▶ [Exercise task]:
Reproduce the following lines word for word, omitting the pictures.

--- BEGIN ---

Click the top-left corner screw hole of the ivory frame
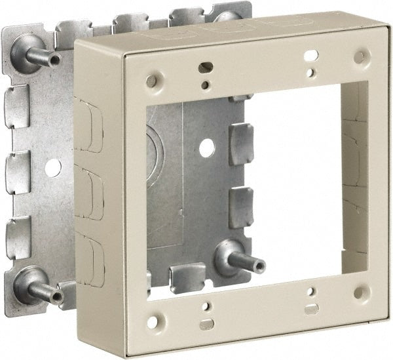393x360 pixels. [x=151, y=81]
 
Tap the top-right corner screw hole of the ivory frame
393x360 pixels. [x=360, y=57]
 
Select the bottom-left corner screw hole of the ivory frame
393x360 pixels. [x=152, y=322]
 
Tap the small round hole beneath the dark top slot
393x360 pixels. [x=206, y=84]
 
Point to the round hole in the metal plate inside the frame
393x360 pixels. [x=207, y=148]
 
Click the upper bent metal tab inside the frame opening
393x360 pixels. [x=240, y=144]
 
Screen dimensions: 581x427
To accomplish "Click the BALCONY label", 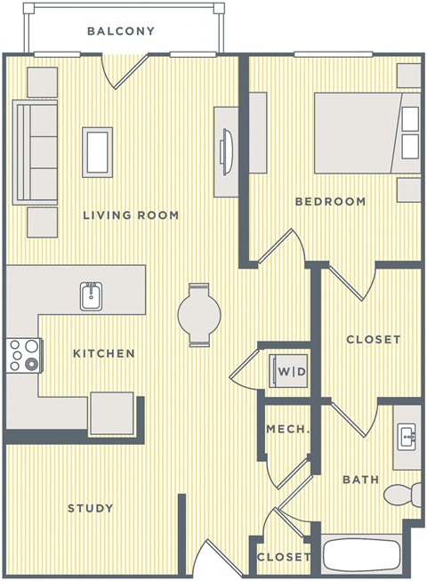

--- END ---

▶ [Result]:
Click the top-left corner screw hole of the ivory frame
393x360 pixels. [x=151, y=81]
 
Tap the top-right corner screw hole of the ivory frame
393x360 pixels. [x=360, y=57]
 
Select the bottom-left corner screw hole of the ivory frame
393x360 pixels. [x=152, y=322]
 
Tap the small round hole beneath the dark top slot
393x360 pixels. [x=206, y=84]
 
Point to the round hole in the metal plate inside the frame
393x360 pixels. [x=207, y=148]
 
Click the upper bent metal tab inside the frame opening
393x360 pixels. [x=240, y=144]
 
Screen dimensions: 581x427
To accomplish "Click the BALCONY label", 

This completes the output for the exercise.